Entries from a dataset
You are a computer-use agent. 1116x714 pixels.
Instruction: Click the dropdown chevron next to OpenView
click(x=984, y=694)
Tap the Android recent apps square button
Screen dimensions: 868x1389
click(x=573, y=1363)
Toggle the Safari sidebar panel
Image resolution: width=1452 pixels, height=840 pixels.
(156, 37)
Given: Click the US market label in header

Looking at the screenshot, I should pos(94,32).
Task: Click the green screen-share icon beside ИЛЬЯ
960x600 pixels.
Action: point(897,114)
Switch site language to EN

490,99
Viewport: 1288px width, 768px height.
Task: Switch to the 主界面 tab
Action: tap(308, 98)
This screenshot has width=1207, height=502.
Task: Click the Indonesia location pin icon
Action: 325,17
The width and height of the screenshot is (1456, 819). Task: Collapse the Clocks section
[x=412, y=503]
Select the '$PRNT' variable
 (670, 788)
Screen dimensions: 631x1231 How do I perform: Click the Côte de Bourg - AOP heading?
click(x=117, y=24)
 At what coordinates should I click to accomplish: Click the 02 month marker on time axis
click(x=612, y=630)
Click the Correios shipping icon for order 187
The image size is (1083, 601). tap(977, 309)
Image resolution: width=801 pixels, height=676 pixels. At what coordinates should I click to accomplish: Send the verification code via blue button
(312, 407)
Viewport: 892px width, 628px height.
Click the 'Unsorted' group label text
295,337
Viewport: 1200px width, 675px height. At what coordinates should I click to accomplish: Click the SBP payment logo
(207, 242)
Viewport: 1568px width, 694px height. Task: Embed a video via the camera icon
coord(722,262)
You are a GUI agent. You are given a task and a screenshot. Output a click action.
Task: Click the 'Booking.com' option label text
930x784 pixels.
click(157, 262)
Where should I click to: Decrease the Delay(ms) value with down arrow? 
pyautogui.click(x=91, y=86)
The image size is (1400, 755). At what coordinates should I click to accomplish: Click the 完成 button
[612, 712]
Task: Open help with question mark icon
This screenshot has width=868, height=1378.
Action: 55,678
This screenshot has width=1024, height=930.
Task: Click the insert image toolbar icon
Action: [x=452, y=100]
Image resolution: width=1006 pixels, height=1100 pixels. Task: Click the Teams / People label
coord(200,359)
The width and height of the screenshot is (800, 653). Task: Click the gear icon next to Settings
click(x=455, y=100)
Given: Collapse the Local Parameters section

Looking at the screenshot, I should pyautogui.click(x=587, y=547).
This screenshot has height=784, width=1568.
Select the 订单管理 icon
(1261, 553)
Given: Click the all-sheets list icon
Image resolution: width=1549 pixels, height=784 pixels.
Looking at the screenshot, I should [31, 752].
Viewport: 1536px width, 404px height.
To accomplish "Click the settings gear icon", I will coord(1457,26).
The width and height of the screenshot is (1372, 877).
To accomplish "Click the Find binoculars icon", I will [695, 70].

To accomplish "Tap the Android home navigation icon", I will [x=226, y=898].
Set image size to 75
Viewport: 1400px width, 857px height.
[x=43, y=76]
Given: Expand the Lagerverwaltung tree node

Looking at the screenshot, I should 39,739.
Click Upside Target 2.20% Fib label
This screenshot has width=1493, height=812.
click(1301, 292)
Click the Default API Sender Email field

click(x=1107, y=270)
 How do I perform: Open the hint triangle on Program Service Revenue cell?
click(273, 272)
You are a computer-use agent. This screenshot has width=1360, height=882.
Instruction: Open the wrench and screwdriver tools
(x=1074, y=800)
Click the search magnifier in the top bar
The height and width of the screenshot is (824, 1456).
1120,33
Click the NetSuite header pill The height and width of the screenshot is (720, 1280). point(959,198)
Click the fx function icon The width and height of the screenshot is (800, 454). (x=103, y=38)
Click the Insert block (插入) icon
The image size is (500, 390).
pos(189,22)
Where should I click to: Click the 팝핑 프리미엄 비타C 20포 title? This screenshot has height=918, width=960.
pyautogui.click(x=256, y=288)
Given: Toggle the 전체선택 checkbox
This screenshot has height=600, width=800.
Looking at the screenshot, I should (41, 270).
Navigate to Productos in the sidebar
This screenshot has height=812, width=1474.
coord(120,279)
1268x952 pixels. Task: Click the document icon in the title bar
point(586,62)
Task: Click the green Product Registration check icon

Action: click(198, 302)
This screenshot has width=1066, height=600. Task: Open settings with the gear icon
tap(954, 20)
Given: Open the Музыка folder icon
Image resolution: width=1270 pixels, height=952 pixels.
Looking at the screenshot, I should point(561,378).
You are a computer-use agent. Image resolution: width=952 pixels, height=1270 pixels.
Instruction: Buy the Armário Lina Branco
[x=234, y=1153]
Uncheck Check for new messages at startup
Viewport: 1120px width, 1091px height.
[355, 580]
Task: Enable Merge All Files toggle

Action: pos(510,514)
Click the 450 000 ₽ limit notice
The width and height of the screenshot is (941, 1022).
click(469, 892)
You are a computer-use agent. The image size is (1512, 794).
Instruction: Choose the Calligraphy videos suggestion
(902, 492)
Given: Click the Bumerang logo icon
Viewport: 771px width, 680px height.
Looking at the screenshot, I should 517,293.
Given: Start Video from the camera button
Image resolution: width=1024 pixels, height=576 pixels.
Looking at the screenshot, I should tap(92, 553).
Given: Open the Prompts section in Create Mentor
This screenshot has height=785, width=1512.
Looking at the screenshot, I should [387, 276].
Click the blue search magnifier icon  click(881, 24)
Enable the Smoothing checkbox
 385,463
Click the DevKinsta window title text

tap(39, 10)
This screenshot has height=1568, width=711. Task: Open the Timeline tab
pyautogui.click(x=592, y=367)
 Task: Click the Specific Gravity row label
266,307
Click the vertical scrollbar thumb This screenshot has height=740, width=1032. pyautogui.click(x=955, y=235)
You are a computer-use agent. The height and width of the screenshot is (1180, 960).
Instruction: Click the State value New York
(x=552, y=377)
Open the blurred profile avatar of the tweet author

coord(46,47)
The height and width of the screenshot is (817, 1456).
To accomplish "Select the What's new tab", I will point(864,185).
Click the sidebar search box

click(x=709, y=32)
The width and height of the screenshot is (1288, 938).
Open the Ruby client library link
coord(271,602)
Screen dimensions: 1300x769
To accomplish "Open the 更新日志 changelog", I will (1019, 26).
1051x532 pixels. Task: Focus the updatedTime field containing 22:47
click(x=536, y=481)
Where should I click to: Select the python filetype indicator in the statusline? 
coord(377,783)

Problem statement
Copy all of the data above without changing anything.

Result below
You are a computer-use agent. 1116x714 pixels.
Instruction: Click the dropdown chevron next to OpenView
click(x=984, y=694)
Tap the Android recent apps square button
Screen dimensions: 868x1389
click(x=573, y=1363)
Toggle the Safari sidebar panel
Image resolution: width=1452 pixels, height=840 pixels.
(156, 37)
Given: Click the US market label in header

Looking at the screenshot, I should pos(94,32).
Task: Click the green screen-share icon beside ИЛЬЯ
960x600 pixels.
Action: point(897,114)
Switch site language to EN

490,99
Viewport: 1288px width, 768px height.
Task: Switch to the 主界面 tab
Action: tap(308, 98)
This screenshot has width=1207, height=502.
Task: Click the Indonesia location pin icon
Action: 325,17
The width and height of the screenshot is (1456, 819). Task: Collapse the Clocks section
[x=412, y=503]
Select the '$PRNT' variable
 (670, 788)
Screen dimensions: 631x1231 How do I perform: Click the Côte de Bourg - AOP heading?
click(x=117, y=24)
 At what coordinates should I click to accomplish: Click the 02 month marker on time axis
click(x=612, y=630)
Click the Correios shipping icon for order 187
The image size is (1083, 601). tap(977, 309)
Image resolution: width=801 pixels, height=676 pixels. At what coordinates should I click to accomplish: Send the verification code via blue button
(312, 407)
Viewport: 892px width, 628px height.
Click the 'Unsorted' group label text
295,337
Viewport: 1200px width, 675px height. At what coordinates should I click to accomplish: Click the SBP payment logo
(207, 242)
Viewport: 1568px width, 694px height. Task: Embed a video via the camera icon
coord(722,262)
You are a GUI agent. You are given a task and a screenshot. Output a click action.
Task: Click the 'Booking.com' option label text
930x784 pixels.
click(157, 262)
Where should I click to: Decrease the Delay(ms) value with down arrow? 
pyautogui.click(x=91, y=86)
The image size is (1400, 755). At what coordinates should I click to accomplish: Click the 完成 button
[612, 712]
Task: Open help with question mark icon
This screenshot has width=868, height=1378.
Action: 55,678
This screenshot has width=1024, height=930.
Task: Click the insert image toolbar icon
Action: [x=452, y=100]
Image resolution: width=1006 pixels, height=1100 pixels. Task: Click the Teams / People label
coord(200,359)
The width and height of the screenshot is (800, 653). Task: Click the gear icon next to Settings
click(x=455, y=100)
Given: Collapse the Local Parameters section

Looking at the screenshot, I should pyautogui.click(x=587, y=547).
This screenshot has height=784, width=1568.
Select the 订单管理 icon
(1261, 553)
Given: Click the all-sheets list icon
Image resolution: width=1549 pixels, height=784 pixels.
Looking at the screenshot, I should [31, 752].
Viewport: 1536px width, 404px height.
To accomplish "Click the settings gear icon", I will coord(1457,26).
The width and height of the screenshot is (1372, 877).
To accomplish "Click the Find binoculars icon", I will [695, 70].

To accomplish "Tap the Android home navigation icon", I will [x=226, y=898].
Set image size to 75
Viewport: 1400px width, 857px height.
[x=43, y=76]
Given: Expand the Lagerverwaltung tree node

Looking at the screenshot, I should 39,739.
Click Upside Target 2.20% Fib label
This screenshot has width=1493, height=812.
click(1301, 292)
Click the Default API Sender Email field

click(x=1107, y=270)
 How do I perform: Open the hint triangle on Program Service Revenue cell?
click(273, 272)
You are a computer-use agent. This screenshot has width=1360, height=882.
Instruction: Open the wrench and screwdriver tools
(x=1074, y=800)
Click the search magnifier in the top bar
The height and width of the screenshot is (824, 1456).
1120,33
Click the NetSuite header pill The height and width of the screenshot is (720, 1280). point(959,198)
Click the fx function icon The width and height of the screenshot is (800, 454). (x=103, y=38)
Click the Insert block (插入) icon
The image size is (500, 390).
pos(189,22)
Where should I click to: Click the 팝핑 프리미엄 비타C 20포 title? This screenshot has height=918, width=960.
pyautogui.click(x=256, y=288)
Given: Toggle the 전체선택 checkbox
This screenshot has height=600, width=800.
Looking at the screenshot, I should (41, 270).
Navigate to Productos in the sidebar
This screenshot has height=812, width=1474.
coord(120,279)
1268x952 pixels. Task: Click the document icon in the title bar
point(586,62)
Task: Click the green Product Registration check icon

Action: click(198, 302)
This screenshot has width=1066, height=600. Task: Open settings with the gear icon
tap(954, 20)
Given: Open the Музыка folder icon
Image resolution: width=1270 pixels, height=952 pixels.
Looking at the screenshot, I should point(561,378).
You are a computer-use agent. Image resolution: width=952 pixels, height=1270 pixels.
Instruction: Buy the Armário Lina Branco
[x=234, y=1153]
Uncheck Check for new messages at startup
Viewport: 1120px width, 1091px height.
[355, 580]
Task: Enable Merge All Files toggle

Action: pos(510,514)
Click the 450 000 ₽ limit notice
The width and height of the screenshot is (941, 1022).
click(469, 892)
You are a computer-use agent. The image size is (1512, 794).
Instruction: Choose the Calligraphy videos suggestion
(902, 492)
Given: Click the Bumerang logo icon
Viewport: 771px width, 680px height.
Looking at the screenshot, I should 517,293.
Given: Start Video from the camera button
Image resolution: width=1024 pixels, height=576 pixels.
Looking at the screenshot, I should tap(92, 553).
Given: Open the Prompts section in Create Mentor
This screenshot has height=785, width=1512.
Looking at the screenshot, I should [387, 276].
Click the blue search magnifier icon  click(881, 24)
Enable the Smoothing checkbox
 385,463
Click the DevKinsta window title text

tap(39, 10)
This screenshot has height=1568, width=711. Task: Open the Timeline tab
pyautogui.click(x=592, y=367)
 Task: Click the Specific Gravity row label
266,307
Click the vertical scrollbar thumb This screenshot has height=740, width=1032. pyautogui.click(x=955, y=235)
You are a computer-use agent. The height and width of the screenshot is (1180, 960).
Instruction: Click the State value New York
(x=552, y=377)
Open the blurred profile avatar of the tweet author

coord(46,47)
The height and width of the screenshot is (817, 1456).
To accomplish "Select the What's new tab", I will point(864,185).
Click the sidebar search box

click(x=709, y=32)
The width and height of the screenshot is (1288, 938).
Open the Ruby client library link
coord(271,602)
Screen dimensions: 1300x769
To accomplish "Open the 更新日志 changelog", I will (1019, 26).
1051x532 pixels. Task: Focus the updatedTime field containing 22:47
click(x=536, y=481)
Where should I click to: Select the python filetype indicator in the statusline? 
coord(377,783)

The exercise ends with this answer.